IR vs. UV-Vis Spectroscopy: Key Differences & When to Use
IR spectroscopy detects molecular vibrations by measuring infrared light absorption, revealing functional groups like C=O or O-H. UV-Vis spectroscopy tracks electronic transitions when molecules absorb ultraviolet or visible light, quantifying conjugated systems and transition-metal complexes.
Lab rookies swap the two because both spit out colorful plots and promise “molecular ID.” The confusion peaks when a brown liquid shows up: “Do I IR it for C=O or UV-Vis it for color?” Same bench, different question.
Key Differences
IR uses 2.5–25 µm light to map bond stretches, giving fingerprint peaks for solids, liquids, and gases. UV-Vis uses 200–800 nm light to probe π-electrons and d-d transitions, delivering concentration data in clear solutions. IR excels at structure ID; UV-Vis excels at quantification.
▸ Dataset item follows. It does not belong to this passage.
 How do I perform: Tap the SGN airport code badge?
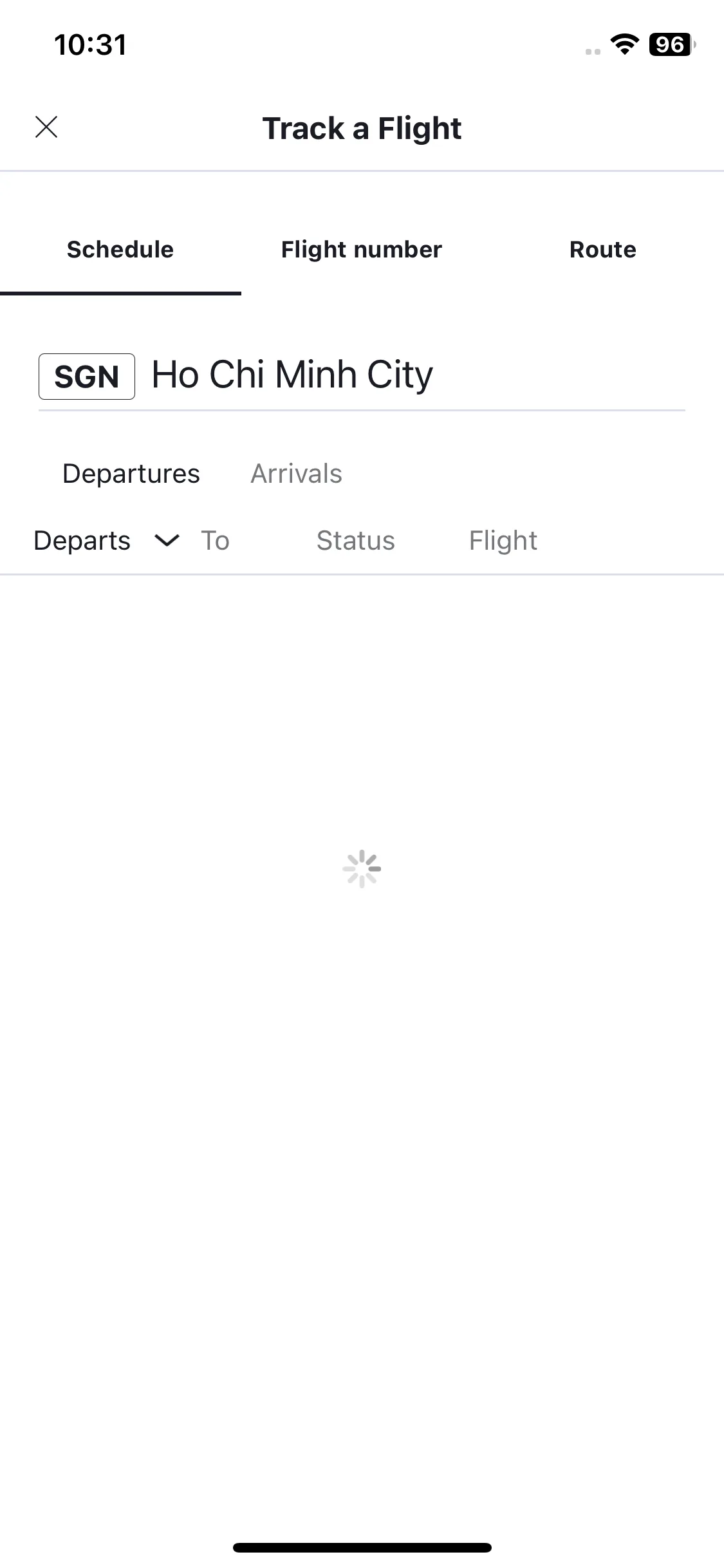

Which One Should You Choose?
Pick IR to confirm a suspected ester or amide in your powder. Reach for UV-Vis when you need to know how much dye is in river water or track a reaction by color change. If both structure and concentration matter, run them back-to-back.
Can I run UV-Vis on a cloudy sample?
No—turbidity scatters light and skews absorbance; filter or dilute first.
Is IR safe for aqueous samples?
Yes, but water strongly absorbs IR; use ATR accessories and short path lengths.